He worked for some Dutchmen there, moving money around, and my mother
volunteered at an orphanage.

They went to church every Sunday: one Christmas Eve, my father asked my
sister and me to go to the early-morning Mass.

We declined and he offered us money. I'll give you fifty, no, one hundred guilders.
Has it come to this? he said.

They stayed for many years, and on our last family visit we sat at the beach and
watched the sun go down.

Dad disappeared and I went off to find him.

He was sitting in a rowboat, also watching the sun cannonball into the water, in a
great violent splash.

The boat was called the Elba, I noticed.

He had put his shoulder to his dreams. Dad, why won't you get better?

In Curacao, there are hundred of stray dogs, all of them big yellow curs--
fireworks are set off on every holiday,

Huge repeating rockets, poppers, sparklers and shells.

This terrifies the dogs and in the morning you drive the fast streets and keep

There are so many dead dogs on the road, who ran there, out of their
minds with fear, only to be struck,

To be battered and ground into peace, then quiet.


Somehow, Lynn Crosbie forgive me, it seemed the right thing to do, so this morning during our production meeting I had Milo, our head tech, play Amy Winehouse's astonishing album Frank on the office speakers.  There is absolutely no correlation of narrative between Winehouse and Crosbie, but emotionally Winehouse strives for the same sort of dark clarity that Crosbie insists upon.  

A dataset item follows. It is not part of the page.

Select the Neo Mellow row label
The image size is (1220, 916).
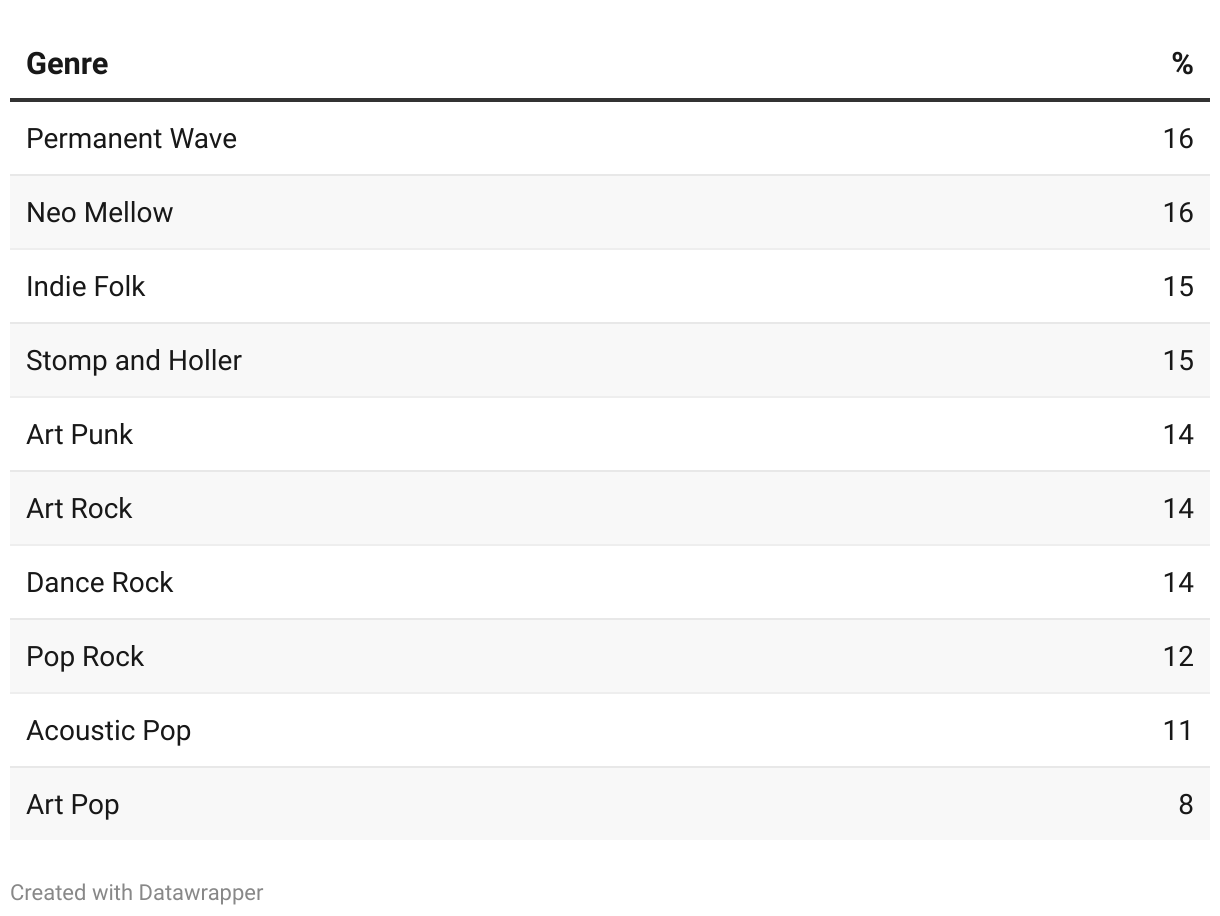point(99,212)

Or maybe I just wanted/needed to break a little of the tender tension in the office.  Today's book of poetry couldn't help but notice the sudden run on phone calls to parents after this morning's read. 

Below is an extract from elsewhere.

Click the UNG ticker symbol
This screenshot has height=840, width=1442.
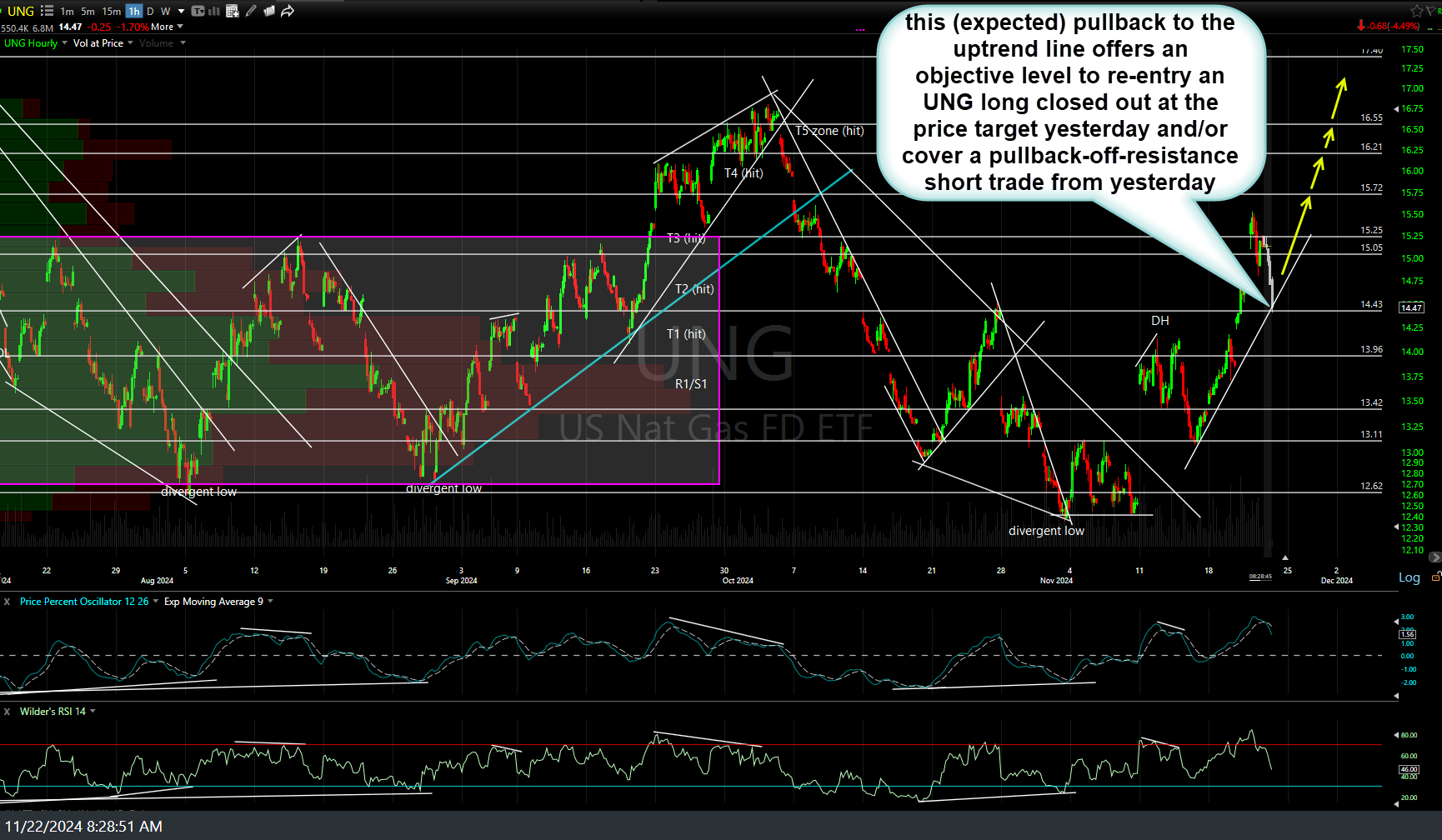(x=21, y=11)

Crosbie writes poems like dominoes, one as solidly constructed as the next, each one solid enough to stand on its own, each one a building block.  Her poetry machine punches these, fully formed, out like clockwork.  The Corpses of the Future comes in at a hefty 140+ pages and there's nary an unnecessary poem.

Lynn Crosbie poignantly goes where we all fear to be and does it with unflinching honesty.  The Corpses of the Future  isn't just a pained tribute to her father, it's a primer for the rest of us on how love overcomes pain.

For the Person Suffering

From dementia, it is traumatic to relive certain events over and over. As such, certain
topics should be avoided--

This is how I started lying to my father.

I read an article by a Dutch doctor, which instructed me never to say, No, Dad,
your mother has died,

To watch his face crumple in confusion and pain.

This spring, when he asked me about our bets on the horse race, I made up names
for the runners, and he added Hurry up Honeybun to the list:

One hundred on the nose! he said.

Later I would try to register the name, and get into an awkward, meretricious
conversation with a horsey sort located outside Leeds.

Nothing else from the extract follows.